Implications for pension schemes

Aligning RPI to CPIH is expected to reduce the rate of inflation linked to assets and liabilities that reference RPI. However, the impact on a pension scheme’s funding level depends on the value of liabilities that are linked to RPI and the proportion of those liabilities backed by RPI-linked assets. The difference between RPI and CPIH is significant and historically has been in the region of 1% pa. This has a material impact on long dated RPI-linked assets and liabilities.

In anticipation of this outcome, liabilities and assets linked to RPI had already been re-pricing downwards, and we expected a further fall in value given the announcement (ignoring changes in interest rates and other factors), though early indications are that the market reaction has been fairly muted and in the opposite direction. This suggests that the market may have already been close to fully pricing in the outcome and other factors at the margin caused a modest re-pricing upwards. The charts below show the market levels during the day of the announcement, sourced from Bloomberg.

Even though some schemes may not be materially affected or could even benefit financially from this development, pensioners with RPI-linked pension increases should expect to see their pension incomes grow at a slower rate as a result.

Our view

We were one of the respondents to this Consultation and urged the authorities to consider how best to implement such a change in order to minimise the many issues that this creates. One of our biggest disappointments is that on the one hand pension schemes are encouraged to invest prudently and on the other hand some of them will be penalised by this change.

There are however some positive aspects to the announcement:

  • It brings clarity to the problem of RPI
  • Pushing the implementation date back to 2030 at least reduces the impact, when there was a possibility that the implementation date could have been set as early as 2025
  • The Consultation responses seem to have been properly considered and it was acknowledged that a large number of respondents were against the change and some pension schemes would be negatively impacted
  • The Government stated it will continue to keep this matter under review given the number of responses from pension schemes, which may give some a glimmer of hope that further developments are possible between now and 2030

Although we do not agree that this has been the best way to reform RPI, we are grateful to our clients who took the trouble to engage in this matter and respond to the Consultation.

Next steps

For many pension schemes, there may not be any immediate actions to take as a result.

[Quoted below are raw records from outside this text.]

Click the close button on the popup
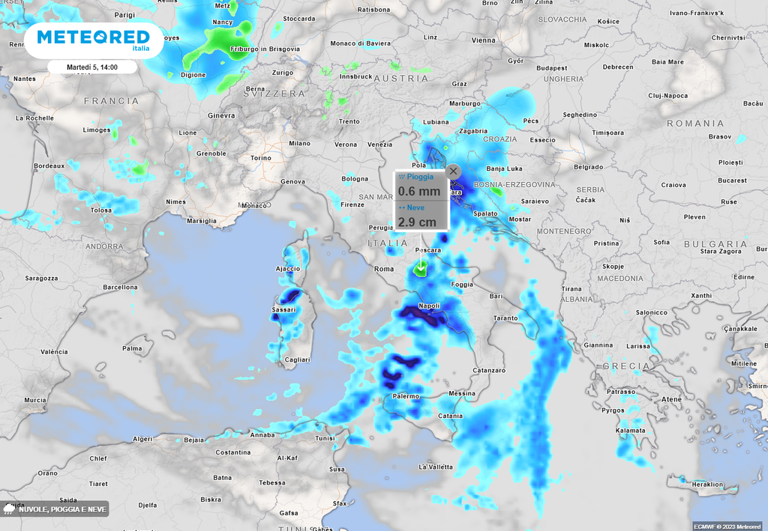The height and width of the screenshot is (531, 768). click(453, 171)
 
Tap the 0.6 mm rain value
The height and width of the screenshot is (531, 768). click(418, 191)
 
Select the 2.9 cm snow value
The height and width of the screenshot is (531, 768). click(416, 222)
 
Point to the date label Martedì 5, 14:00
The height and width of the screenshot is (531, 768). click(92, 67)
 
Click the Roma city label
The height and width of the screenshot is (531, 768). click(383, 269)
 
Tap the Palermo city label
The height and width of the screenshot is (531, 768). click(405, 395)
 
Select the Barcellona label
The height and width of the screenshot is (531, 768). click(120, 287)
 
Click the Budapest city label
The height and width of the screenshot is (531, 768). click(551, 68)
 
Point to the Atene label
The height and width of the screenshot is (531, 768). click(671, 399)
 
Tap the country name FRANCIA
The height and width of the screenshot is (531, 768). click(111, 100)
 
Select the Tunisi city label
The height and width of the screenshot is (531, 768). click(324, 438)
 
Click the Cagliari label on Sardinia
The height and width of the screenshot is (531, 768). click(298, 359)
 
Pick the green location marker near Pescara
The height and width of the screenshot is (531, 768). click(421, 268)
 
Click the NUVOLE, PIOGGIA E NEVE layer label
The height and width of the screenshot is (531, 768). click(62, 509)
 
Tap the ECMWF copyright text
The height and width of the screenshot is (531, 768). click(727, 527)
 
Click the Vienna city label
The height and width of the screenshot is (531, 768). click(484, 40)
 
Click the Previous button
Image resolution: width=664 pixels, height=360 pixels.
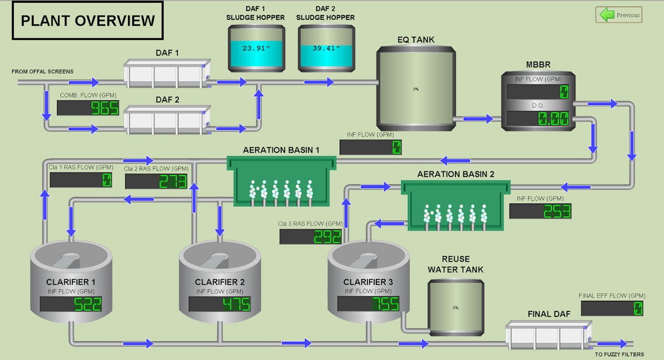pos(618,15)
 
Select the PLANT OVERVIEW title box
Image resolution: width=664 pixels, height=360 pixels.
pos(87,21)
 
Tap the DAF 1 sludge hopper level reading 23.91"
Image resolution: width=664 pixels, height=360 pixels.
pos(255,48)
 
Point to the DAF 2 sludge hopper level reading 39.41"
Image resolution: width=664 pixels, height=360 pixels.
pos(325,48)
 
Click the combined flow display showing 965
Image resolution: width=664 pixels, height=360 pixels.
pos(89,108)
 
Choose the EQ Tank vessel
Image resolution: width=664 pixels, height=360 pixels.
pos(416,88)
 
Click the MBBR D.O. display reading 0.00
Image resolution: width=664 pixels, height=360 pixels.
pos(538,119)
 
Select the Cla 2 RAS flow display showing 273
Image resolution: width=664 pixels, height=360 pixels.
pos(156,181)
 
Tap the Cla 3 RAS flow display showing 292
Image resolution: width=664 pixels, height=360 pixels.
pos(311,237)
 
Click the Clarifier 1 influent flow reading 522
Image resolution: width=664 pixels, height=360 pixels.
pos(71,304)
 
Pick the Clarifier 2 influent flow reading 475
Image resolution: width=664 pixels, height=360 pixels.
pos(220,304)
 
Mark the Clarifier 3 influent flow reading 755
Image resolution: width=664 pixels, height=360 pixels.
pos(369,304)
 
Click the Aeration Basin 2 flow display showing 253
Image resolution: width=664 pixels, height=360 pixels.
pos(540,211)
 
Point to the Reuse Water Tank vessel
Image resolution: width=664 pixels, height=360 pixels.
pos(456,307)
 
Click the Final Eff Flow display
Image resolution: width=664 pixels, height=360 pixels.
pos(612,309)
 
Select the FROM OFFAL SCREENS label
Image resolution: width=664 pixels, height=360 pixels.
pos(43,71)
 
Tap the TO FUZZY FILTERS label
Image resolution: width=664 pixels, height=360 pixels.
pos(619,354)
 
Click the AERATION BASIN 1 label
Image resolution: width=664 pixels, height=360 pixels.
pos(282,150)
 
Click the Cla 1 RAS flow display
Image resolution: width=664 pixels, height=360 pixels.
pos(81,180)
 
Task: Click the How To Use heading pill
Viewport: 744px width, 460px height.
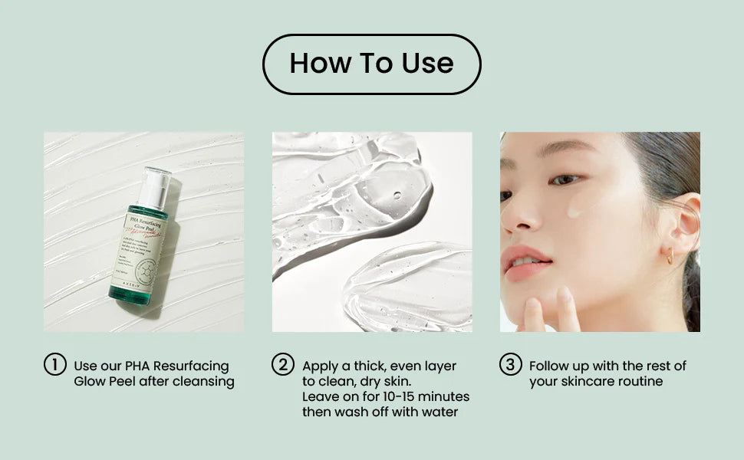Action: click(371, 64)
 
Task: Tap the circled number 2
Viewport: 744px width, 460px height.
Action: click(283, 365)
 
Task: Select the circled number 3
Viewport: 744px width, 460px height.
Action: click(510, 365)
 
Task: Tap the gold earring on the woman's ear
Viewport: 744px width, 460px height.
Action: click(669, 257)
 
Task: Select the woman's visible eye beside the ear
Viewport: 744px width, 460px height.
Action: click(566, 179)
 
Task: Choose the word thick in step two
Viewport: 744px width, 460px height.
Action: click(360, 366)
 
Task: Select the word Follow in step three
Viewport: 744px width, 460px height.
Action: click(550, 366)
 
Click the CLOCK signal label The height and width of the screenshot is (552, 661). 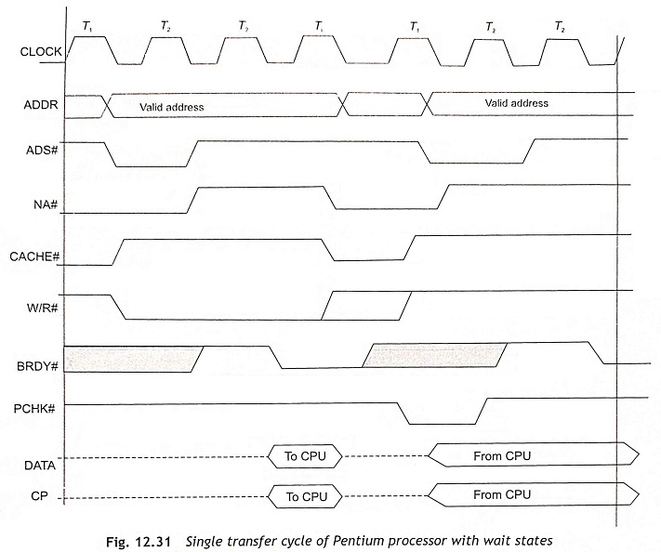(x=41, y=52)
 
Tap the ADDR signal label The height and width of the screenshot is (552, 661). (x=41, y=104)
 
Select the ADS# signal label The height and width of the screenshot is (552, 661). (x=42, y=150)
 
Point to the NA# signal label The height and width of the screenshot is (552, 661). (x=46, y=204)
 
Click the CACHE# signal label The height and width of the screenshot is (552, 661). (x=34, y=256)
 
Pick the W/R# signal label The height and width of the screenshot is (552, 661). (x=42, y=308)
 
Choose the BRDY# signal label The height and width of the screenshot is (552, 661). (x=37, y=366)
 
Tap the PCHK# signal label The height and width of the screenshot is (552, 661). (x=34, y=409)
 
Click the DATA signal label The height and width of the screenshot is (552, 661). (x=40, y=466)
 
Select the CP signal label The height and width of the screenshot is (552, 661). (x=39, y=496)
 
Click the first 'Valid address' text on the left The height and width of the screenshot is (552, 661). (x=172, y=107)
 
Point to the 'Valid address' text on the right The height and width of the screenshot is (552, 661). (x=516, y=103)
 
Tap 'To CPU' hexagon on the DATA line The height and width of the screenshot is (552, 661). (x=305, y=456)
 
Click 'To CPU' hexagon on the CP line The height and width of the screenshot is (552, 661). (x=305, y=497)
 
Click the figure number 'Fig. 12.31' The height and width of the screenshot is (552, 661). (x=139, y=541)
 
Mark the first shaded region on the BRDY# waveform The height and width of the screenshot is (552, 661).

A small number of schemes may have taken some action over the past year or two when uncertainty about RPI started to resurface. This may have included adjusting their inflation hedging programme. These programmes should now be reviewed in the light of this announcement.

Schemes invested in Network Rail bonds should also review these holdings as investors in these bonds have different legal protections against changes in RPI compared with index-linked gilts. There is an expectation that Network Rail bonds are likely to be compensated for changes in RPI, however, this has not been legally proven so holders of these bonds (and prospective buyers) should consider whether the yields currently on offer from these bonds fairly reflect the balance of likelihoods between the potential for full compensation and the risk that this does not materialise as expected.

On liability valuations, there will be implications for inflation assumptions used across funding, accounting and member option terms (such as transfer values). In particular, with assumptions for CPI typically set as RPI less a fixed deduction, revisions are likely to be needed to ensure the RPI-CPI wedge remains reasonable if these have not yet been adjusted. Schemes should take note of whether revised assumptions for future RPI levels are fully allowed for in liability valuations for ongoing monitoring.